▶ _TO DO_:
The required answer is an exact copy of the lines from the one containing "Choose Current Screen As Image" to the end of the listing, both included, without any pictures.

Segment Start: PROVIDED DATA

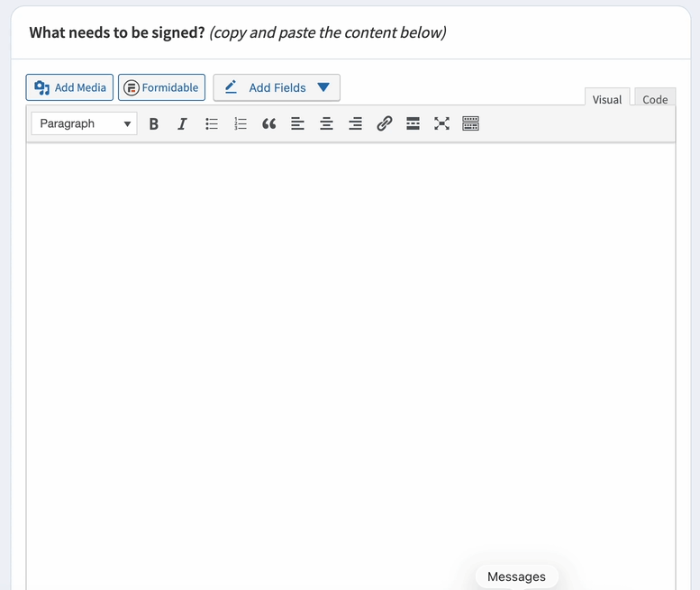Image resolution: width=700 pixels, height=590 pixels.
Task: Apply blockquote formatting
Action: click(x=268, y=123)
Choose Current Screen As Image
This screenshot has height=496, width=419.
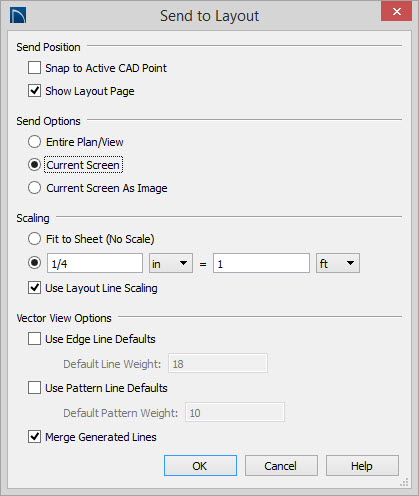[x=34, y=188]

Segment End: PROVIDED DATA

▶ _RESULT OF THE EXERCISE_:
Choose Current Screen As Image
This screenshot has height=496, width=419.
[x=34, y=188]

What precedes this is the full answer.